Ambos casos muestran cómo las fallas en el Yo piel pueden manifestarse en autolesiones, dificultades para la expresión emocional y conflictos en la formación de la identidad. La psicoterapia ofrece un espacio seguro para reconstruir esta envoltura psíquica, promoviendo la integración del yo a través de la palabra y el vínculo terapéutico.

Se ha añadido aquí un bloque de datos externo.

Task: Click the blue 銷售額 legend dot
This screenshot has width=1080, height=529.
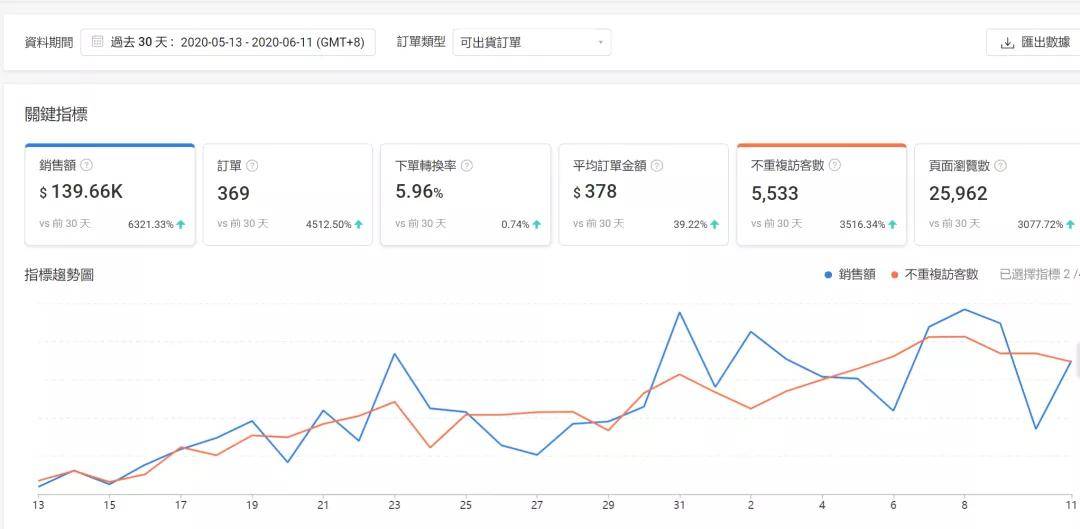Action: coord(828,275)
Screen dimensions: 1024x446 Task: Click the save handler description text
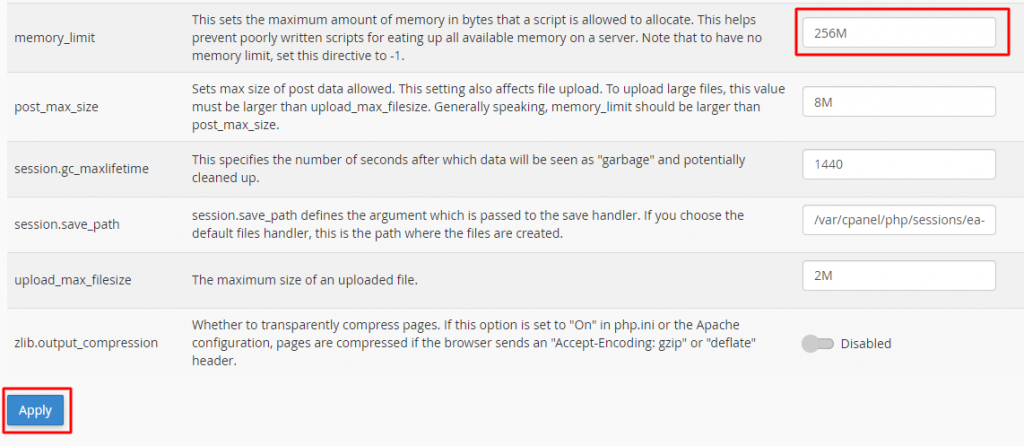coord(468,224)
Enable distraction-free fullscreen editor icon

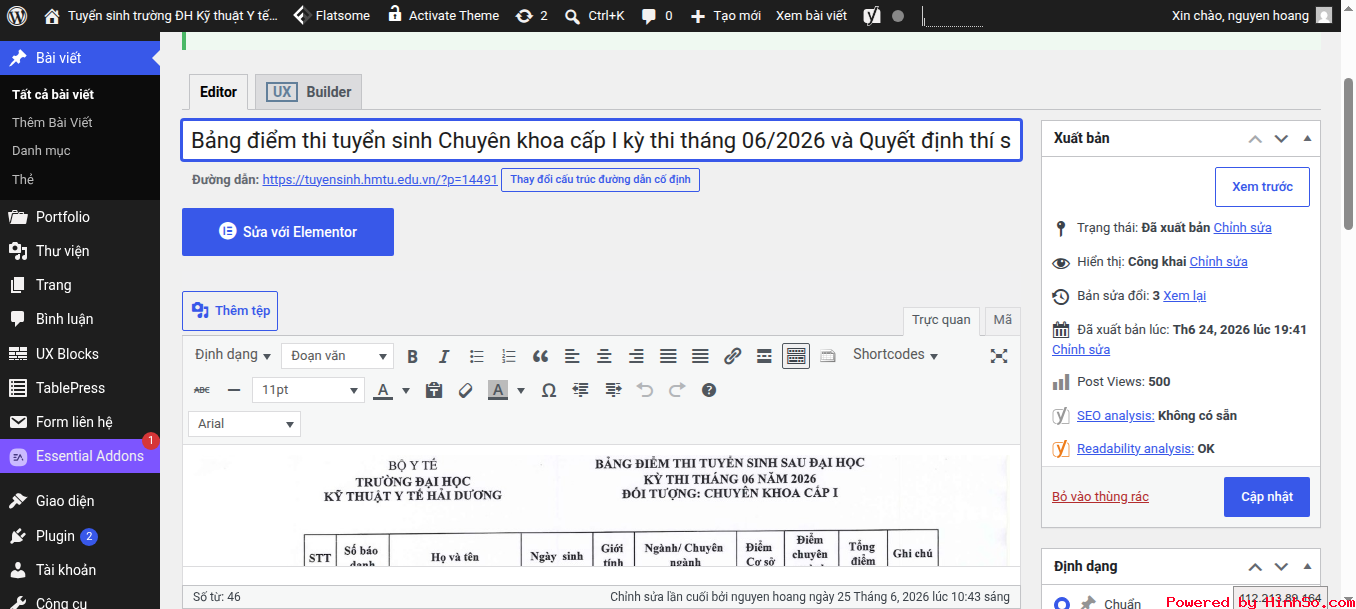pyautogui.click(x=998, y=356)
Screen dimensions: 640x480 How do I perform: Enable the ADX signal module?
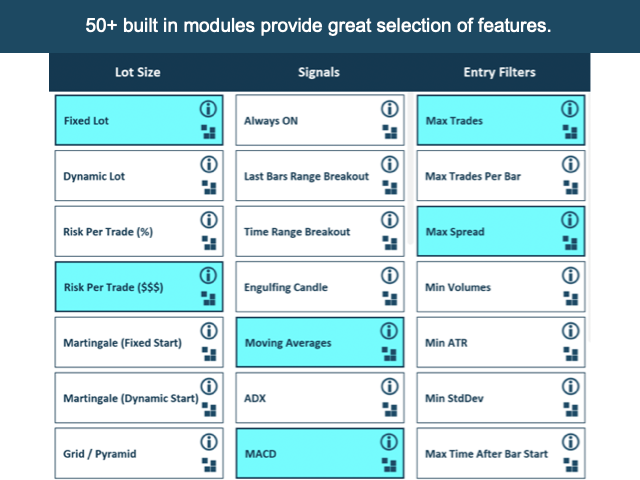(320, 398)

El concepto de Yo piel desarrollado por Didier Anzieu ofrece una perspectiva profundamente significativa sobre la formación y las funciones del yo, al considerar la piel como un límite, un medio de comunicación y una matriz del psiquismo. Esta teoría permite comprender cómo el yo se construye en la intersección entre experiencia táctil, emocional y relacional, impactando nuestras capacidades de regulación emocional, la vivencia del cuerpo y la identidad. El trabajo de Anzieu nos recuerda la importancia de explorar la complejidad de la experiencia humana y sus manifestaciones clínicas. A medida que seguimos investigando y aplicando estos conceptos, podemos enriquecer tanto nuestra práctica clínica como nuestra reflexión teórica.
Bibliografía
Anzieu, D. (2003). El Yo-piel (4a ed.). Biblioteca Nueva.
Birksted-Breen, D., Flanders, S. & Gibeault, A. (2010). Reading French Psychoanalysis.
Routledge.
Freud, S. (1950 [1895]). Proyecto de psicología para neurólogos. En Obras completas (Vol. I, pp. 343–445). Buenos Aires: Amorrortu.
Quiroga, S. (1984). Adolescencia: de la metapsicología a la clínica. Amorrortu.